Kurt sürüsündeki herkes şaşkın görünüyordu ve etrafımdaki fısıltılar giderek yükseldi ve netleşti.
"Layson gelecekteki Luna Kraliçesini zaten seçmiş, ama hala ona yapışıyor. Ne kadar utanmaz."
"Grace'in doğum günü partisinde bu aşk mektuplarını ortaya çıkardı. Onu kışkırtmaya mı çalışıyor?"
"Aralarında 20 yaş var. Bu neredeyse ensest. Charlotte'un hiç utanması yok!"

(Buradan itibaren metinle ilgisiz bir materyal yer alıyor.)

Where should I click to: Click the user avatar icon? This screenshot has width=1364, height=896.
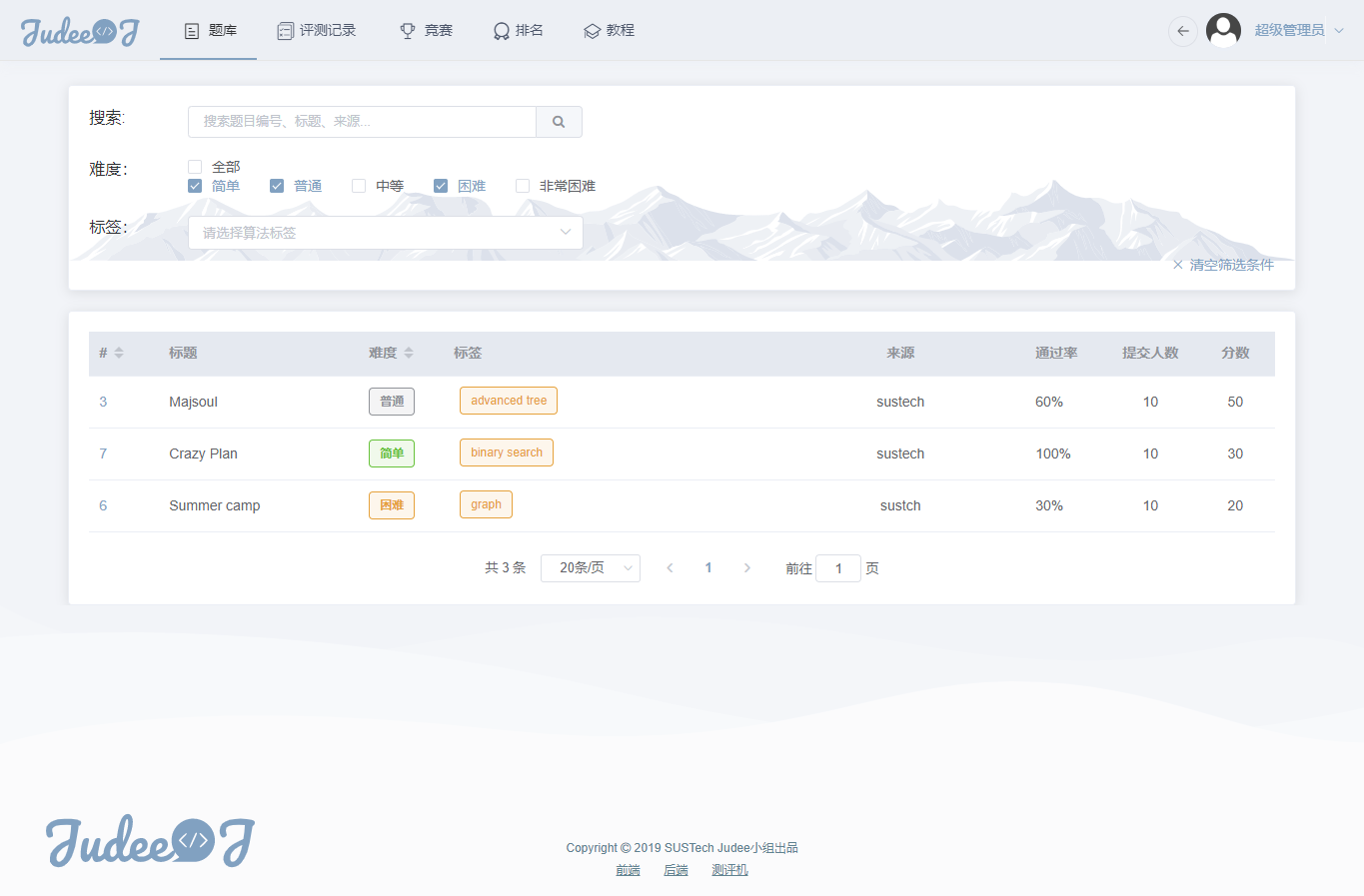[x=1223, y=30]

"Küçük yaşlardan beri babasının bağlantılarını kullanarak Alfa Kral'ın yatağına girmeye çalışıyor."
"Zavallı Grace..."
Gevezelik o kadar yüksekti ki müziği bastırıyordu.
Dans pistinde Grace kesinlikle insanların ne söylediğini duydu. Büyük ekrandaki görüntülere baktı ve yüzü ölümcül bir şekilde soldu. Baştan ayağa titriyordu, gözleri yaşlarla doluydu.
Layson'ın kollarından uzaklaştı, gözleri kırmızı çerçeveliydi ve elbisesiyle balo salonundan koşarak çıktı.
"Grace!"
Layson'ın göğsü sıkıştı. Hemen peşinden gitti. Ama yanımdan geçerken aniden durdu. Bir sonraki saniyede kolunu kaldırdı ve bana sert bir tokat attı. Kulaklarım çınladı ve salon sessizleşti.
Layson'ın gözleri öfkeyle kararmıştı ve alçak, öfkeli bir sesle hırladı, "Charlotte, demek bu yüzden bu kadar uysal davranıyordun. Sadece beni aşağılamayı bekliyordun!"
O kadar sert vurmuştu ki yere düştüm, yanağım yanıyor ve kulaklarım uğulduyordu.
Üzerimde duruyordu, sesi buz gibiydi. "Charlotte, şunu unutma. Seni asla sevmeyeceğim. Aramızda asla bir şey olmayacak!"